Nesse contexto, soluções digitais também fazem diferença. Aplicativos, portais de gestão e plataformas integradas facilitam o acesso aos benefícios, melhoram a autonomia dos colaboradores e reduzem burocracias para o RH. Quanto mais simples for a experiência, maior tende a ser a percepção de valor.

A cultura organizacional influencia diretamente turnover e absenteísmo. Empresas que valorizam diálogo, respeito, inclusão, desenvolvimento e equilíbrio tendem a criar vínculos mais fortes com seus colaboradores.

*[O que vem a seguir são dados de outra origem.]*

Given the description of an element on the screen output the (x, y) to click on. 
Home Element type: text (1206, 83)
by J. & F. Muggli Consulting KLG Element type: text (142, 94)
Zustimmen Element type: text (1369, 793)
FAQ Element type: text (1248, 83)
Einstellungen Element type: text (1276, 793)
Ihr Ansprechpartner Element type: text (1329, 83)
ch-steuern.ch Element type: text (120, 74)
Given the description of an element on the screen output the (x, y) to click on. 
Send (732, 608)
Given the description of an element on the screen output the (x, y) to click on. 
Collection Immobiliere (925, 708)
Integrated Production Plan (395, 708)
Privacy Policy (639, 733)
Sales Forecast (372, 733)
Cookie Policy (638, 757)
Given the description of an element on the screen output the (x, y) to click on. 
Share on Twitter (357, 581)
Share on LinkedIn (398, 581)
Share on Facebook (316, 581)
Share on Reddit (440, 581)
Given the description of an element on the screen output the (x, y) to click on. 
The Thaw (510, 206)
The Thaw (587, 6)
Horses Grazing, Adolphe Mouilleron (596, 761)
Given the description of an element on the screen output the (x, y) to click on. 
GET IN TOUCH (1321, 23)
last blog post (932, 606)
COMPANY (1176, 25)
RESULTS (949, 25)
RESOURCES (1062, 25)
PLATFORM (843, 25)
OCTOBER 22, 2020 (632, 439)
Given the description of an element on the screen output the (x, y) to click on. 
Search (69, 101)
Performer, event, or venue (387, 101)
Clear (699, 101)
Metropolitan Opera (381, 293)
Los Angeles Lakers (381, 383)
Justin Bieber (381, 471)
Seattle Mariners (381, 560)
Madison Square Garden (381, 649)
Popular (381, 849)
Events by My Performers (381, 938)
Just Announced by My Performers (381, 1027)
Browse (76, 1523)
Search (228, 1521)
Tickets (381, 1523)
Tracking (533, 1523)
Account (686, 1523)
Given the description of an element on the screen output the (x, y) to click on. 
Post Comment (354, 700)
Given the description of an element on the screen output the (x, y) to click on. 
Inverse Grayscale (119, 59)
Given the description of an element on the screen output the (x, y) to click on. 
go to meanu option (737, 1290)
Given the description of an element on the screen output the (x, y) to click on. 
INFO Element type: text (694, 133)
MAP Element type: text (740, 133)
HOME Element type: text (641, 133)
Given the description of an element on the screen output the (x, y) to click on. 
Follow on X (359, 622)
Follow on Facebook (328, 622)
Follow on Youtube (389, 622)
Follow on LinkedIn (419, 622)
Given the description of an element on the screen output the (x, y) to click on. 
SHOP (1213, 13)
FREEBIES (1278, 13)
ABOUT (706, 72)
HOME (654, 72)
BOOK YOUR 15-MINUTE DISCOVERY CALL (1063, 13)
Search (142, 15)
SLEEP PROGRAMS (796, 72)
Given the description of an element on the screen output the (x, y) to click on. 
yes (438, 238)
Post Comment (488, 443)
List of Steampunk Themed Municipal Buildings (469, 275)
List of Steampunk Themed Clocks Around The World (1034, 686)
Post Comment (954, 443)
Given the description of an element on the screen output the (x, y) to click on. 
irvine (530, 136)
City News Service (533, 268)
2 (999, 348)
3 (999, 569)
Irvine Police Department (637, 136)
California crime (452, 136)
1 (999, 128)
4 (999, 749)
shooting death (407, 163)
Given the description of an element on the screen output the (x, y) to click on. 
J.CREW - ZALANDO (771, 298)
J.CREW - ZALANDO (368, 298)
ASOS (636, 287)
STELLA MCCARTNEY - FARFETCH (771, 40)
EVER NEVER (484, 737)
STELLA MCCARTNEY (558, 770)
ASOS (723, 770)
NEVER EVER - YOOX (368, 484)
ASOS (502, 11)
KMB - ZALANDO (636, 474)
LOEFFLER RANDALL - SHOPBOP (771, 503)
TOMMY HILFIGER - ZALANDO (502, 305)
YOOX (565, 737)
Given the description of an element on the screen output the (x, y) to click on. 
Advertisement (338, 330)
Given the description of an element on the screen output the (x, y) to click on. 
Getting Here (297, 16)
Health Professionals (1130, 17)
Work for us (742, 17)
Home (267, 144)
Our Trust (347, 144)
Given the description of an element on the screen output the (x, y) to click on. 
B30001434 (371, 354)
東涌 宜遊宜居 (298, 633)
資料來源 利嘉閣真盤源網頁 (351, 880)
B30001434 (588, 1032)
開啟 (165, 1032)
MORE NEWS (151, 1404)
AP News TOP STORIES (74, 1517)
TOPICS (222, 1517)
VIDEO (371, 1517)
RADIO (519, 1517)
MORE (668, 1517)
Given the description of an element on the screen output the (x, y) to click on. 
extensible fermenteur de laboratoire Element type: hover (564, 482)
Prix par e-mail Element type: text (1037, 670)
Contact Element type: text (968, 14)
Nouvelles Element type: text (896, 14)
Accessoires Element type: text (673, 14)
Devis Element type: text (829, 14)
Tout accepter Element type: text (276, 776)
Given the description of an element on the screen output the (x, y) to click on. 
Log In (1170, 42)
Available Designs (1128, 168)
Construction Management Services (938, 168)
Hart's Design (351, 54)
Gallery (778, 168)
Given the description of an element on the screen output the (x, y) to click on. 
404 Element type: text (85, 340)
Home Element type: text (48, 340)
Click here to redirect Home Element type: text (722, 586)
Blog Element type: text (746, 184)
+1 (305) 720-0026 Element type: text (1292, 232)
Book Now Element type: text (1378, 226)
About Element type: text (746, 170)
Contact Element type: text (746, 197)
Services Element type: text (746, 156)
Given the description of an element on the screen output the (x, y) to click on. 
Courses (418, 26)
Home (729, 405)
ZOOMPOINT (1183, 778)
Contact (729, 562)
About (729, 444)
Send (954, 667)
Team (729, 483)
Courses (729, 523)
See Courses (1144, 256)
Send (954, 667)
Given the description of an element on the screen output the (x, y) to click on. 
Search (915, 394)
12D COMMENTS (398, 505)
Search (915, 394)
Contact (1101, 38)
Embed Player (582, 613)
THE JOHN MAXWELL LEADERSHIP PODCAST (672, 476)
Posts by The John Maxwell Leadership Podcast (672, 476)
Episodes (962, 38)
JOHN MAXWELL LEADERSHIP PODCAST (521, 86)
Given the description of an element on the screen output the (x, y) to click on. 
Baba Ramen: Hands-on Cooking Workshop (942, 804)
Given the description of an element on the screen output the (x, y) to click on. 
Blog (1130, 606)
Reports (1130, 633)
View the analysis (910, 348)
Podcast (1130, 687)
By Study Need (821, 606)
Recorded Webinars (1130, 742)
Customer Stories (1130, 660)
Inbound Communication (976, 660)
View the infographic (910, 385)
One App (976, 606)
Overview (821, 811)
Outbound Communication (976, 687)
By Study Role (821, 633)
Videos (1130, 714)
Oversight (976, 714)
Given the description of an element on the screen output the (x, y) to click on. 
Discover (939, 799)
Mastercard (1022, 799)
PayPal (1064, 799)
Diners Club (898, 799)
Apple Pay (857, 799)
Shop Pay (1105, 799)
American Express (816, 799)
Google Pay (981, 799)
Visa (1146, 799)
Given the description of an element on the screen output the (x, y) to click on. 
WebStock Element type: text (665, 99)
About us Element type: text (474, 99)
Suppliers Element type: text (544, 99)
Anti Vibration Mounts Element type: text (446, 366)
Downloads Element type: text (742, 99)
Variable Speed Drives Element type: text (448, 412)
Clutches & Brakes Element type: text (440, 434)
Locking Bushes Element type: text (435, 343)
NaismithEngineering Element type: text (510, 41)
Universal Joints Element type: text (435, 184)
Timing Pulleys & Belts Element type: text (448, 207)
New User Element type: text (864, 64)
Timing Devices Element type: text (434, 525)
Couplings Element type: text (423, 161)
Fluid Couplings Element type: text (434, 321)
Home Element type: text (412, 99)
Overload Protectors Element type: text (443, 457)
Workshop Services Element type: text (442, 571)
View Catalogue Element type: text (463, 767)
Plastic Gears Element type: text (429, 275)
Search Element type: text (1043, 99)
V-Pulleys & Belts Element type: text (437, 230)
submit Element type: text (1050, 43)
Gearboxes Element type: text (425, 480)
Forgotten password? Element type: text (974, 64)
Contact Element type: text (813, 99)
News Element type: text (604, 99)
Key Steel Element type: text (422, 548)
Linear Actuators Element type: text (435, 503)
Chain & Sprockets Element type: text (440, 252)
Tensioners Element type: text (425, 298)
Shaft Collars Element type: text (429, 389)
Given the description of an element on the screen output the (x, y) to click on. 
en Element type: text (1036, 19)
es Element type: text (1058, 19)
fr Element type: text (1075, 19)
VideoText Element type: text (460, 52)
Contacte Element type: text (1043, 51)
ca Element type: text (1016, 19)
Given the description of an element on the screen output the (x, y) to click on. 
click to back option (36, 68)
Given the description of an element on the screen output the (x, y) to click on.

Uma cultura saudável não se resume a discursos institucionais. Ela aparece nas decisões do dia a dia, no comportamento das lideranças, na forma como a empresa lida com erros, reconhece entregas e acolhe necessidades reais das pessoas.
Quando há incoerência entre o que a empresa comunica e o que os colaboradores vivem, a confiança diminui. Essa quebra pode aumentar o desengajamento, as faltas e a intenção de saída. Por isso, reduzir esses indicadores exige coerência entre promessa e prática.
O RH pode atuar como facilitador desse processo, mas a responsabilidade deve ser compartilhada com lideranças e demais áreas. Afinal, a experiência do colaborador é construída em cada interação com a empresa.
A tecnologia ajuda o RH a acompanhar turnover e absenteísmo com mais agilidade e precisão. Em vez de depender apenas de controles manuais, a empresa pode usar dados para identificar padrões, comparar períodos e tomar decisões mais bem fundamentadas.
Ferramentas digitais permitem visualizar indicadores, acompanhar benefícios, organizar informações de colaboradores e melhorar a comunicação interna. Isso reduz a burocracia e libera o RH para uma atuação mais estratégica.
Além disso, a tecnologia melhora a experiência do colaborador. Quando a pessoa consegue consultar benefícios, acessar informações e resolver demandas de forma simples, a relação com a empresa se torna mais prática e positiva.
Para empresas que buscam reduzir faltas e rotatividade, essa visão integrada é importante. Dados de ausência, desligamento, engajamento e uso de benefícios podem revelar oportunidades de melhoria que passariam despercebidas em uma análise fragmentada.
Reduzir turnover e absenteísmo é um desafio que exige análise, escuta e ação contínua. Esses indicadores mostram muito mais do que faltas ou desligamentos. Eles revelam como os colaboradores percebem a empresa, a liderança, os benefícios, a cultura e as possibilidades de crescimento.
Quando o RH acompanha o indicador de absenteísmo, interpreta o índice de absenteísmo com contexto e cruza esses dados com a rotatividade, fica mais fácil identificar causas reais e priorizar melhorias. A resposta pode envolver ajustes na gestão, fortalecimento da liderança, revisão de benefícios, ações de bem-estar e uso de tecnologia para simplificar processos.
Mais do que reduzir números, o objetivo deve ser construir uma experiência de trabalho mais saudável, produtiva e conectada às necessidades das pessoas. Empresas que tratam benefícios, cultura e gestão de pessoas como parte da estratégia tendem a criar ambientes mais sustentáveis para colaboradores e para o próprio negócio.